How to complete this task: Each entry should be duplicated exactly, with no line missing.

Stored data entries
----------------------------------------

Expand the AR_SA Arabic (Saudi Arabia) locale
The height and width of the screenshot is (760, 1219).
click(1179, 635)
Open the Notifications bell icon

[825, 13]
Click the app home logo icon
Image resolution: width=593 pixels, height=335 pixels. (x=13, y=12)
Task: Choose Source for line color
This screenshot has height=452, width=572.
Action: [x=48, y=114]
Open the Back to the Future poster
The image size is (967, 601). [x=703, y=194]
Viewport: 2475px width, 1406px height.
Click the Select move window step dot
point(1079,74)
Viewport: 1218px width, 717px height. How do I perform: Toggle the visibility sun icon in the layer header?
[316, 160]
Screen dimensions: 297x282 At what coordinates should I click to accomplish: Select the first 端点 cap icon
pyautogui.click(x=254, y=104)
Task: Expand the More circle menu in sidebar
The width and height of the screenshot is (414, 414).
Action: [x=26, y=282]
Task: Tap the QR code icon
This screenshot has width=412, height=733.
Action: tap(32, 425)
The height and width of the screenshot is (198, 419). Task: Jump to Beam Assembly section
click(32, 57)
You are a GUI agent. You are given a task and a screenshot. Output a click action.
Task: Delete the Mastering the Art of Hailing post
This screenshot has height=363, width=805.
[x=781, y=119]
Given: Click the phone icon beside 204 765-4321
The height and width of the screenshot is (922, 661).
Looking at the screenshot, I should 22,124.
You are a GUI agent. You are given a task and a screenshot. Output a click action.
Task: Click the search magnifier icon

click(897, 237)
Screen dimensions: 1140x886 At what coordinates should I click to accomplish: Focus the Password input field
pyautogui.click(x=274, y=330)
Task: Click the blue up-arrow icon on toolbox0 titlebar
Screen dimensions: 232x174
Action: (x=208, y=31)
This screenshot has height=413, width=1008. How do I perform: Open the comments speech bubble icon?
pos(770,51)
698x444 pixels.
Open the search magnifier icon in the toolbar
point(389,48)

----------------------------------------

Output:
Expand the AR_SA Arabic (Saudi Arabia) locale
The height and width of the screenshot is (760, 1219).
click(1179, 635)
Open the Notifications bell icon

[825, 13]
Click the app home logo icon
Image resolution: width=593 pixels, height=335 pixels. (x=13, y=12)
Task: Choose Source for line color
This screenshot has height=452, width=572.
Action: [x=48, y=114]
Open the Back to the Future poster
The image size is (967, 601). [x=703, y=194]
Viewport: 2475px width, 1406px height.
Click the Select move window step dot
point(1079,74)
Viewport: 1218px width, 717px height. How do I perform: Toggle the visibility sun icon in the layer header?
[316, 160]
Screen dimensions: 297x282 At what coordinates should I click to accomplish: Select the first 端点 cap icon
pyautogui.click(x=254, y=104)
Task: Expand the More circle menu in sidebar
The width and height of the screenshot is (414, 414).
Action: [x=26, y=282]
Task: Tap the QR code icon
This screenshot has width=412, height=733.
Action: tap(32, 425)
The height and width of the screenshot is (198, 419). Task: Jump to Beam Assembly section
click(32, 57)
You are a GUI agent. You are given a task and a screenshot. Output a click action.
Task: Delete the Mastering the Art of Hailing post
This screenshot has height=363, width=805.
[x=781, y=119]
Given: Click the phone icon beside 204 765-4321
The height and width of the screenshot is (922, 661).
Looking at the screenshot, I should 22,124.
You are a GUI agent. You are given a task and a screenshot. Output a click action.
Task: Click the search magnifier icon

click(897, 237)
Screen dimensions: 1140x886 At what coordinates should I click to accomplish: Focus the Password input field
pyautogui.click(x=274, y=330)
Task: Click the blue up-arrow icon on toolbox0 titlebar
Screen dimensions: 232x174
Action: (x=208, y=31)
This screenshot has height=413, width=1008. How do I perform: Open the comments speech bubble icon?
pos(770,51)
698x444 pixels.
Open the search magnifier icon in the toolbar
point(389,48)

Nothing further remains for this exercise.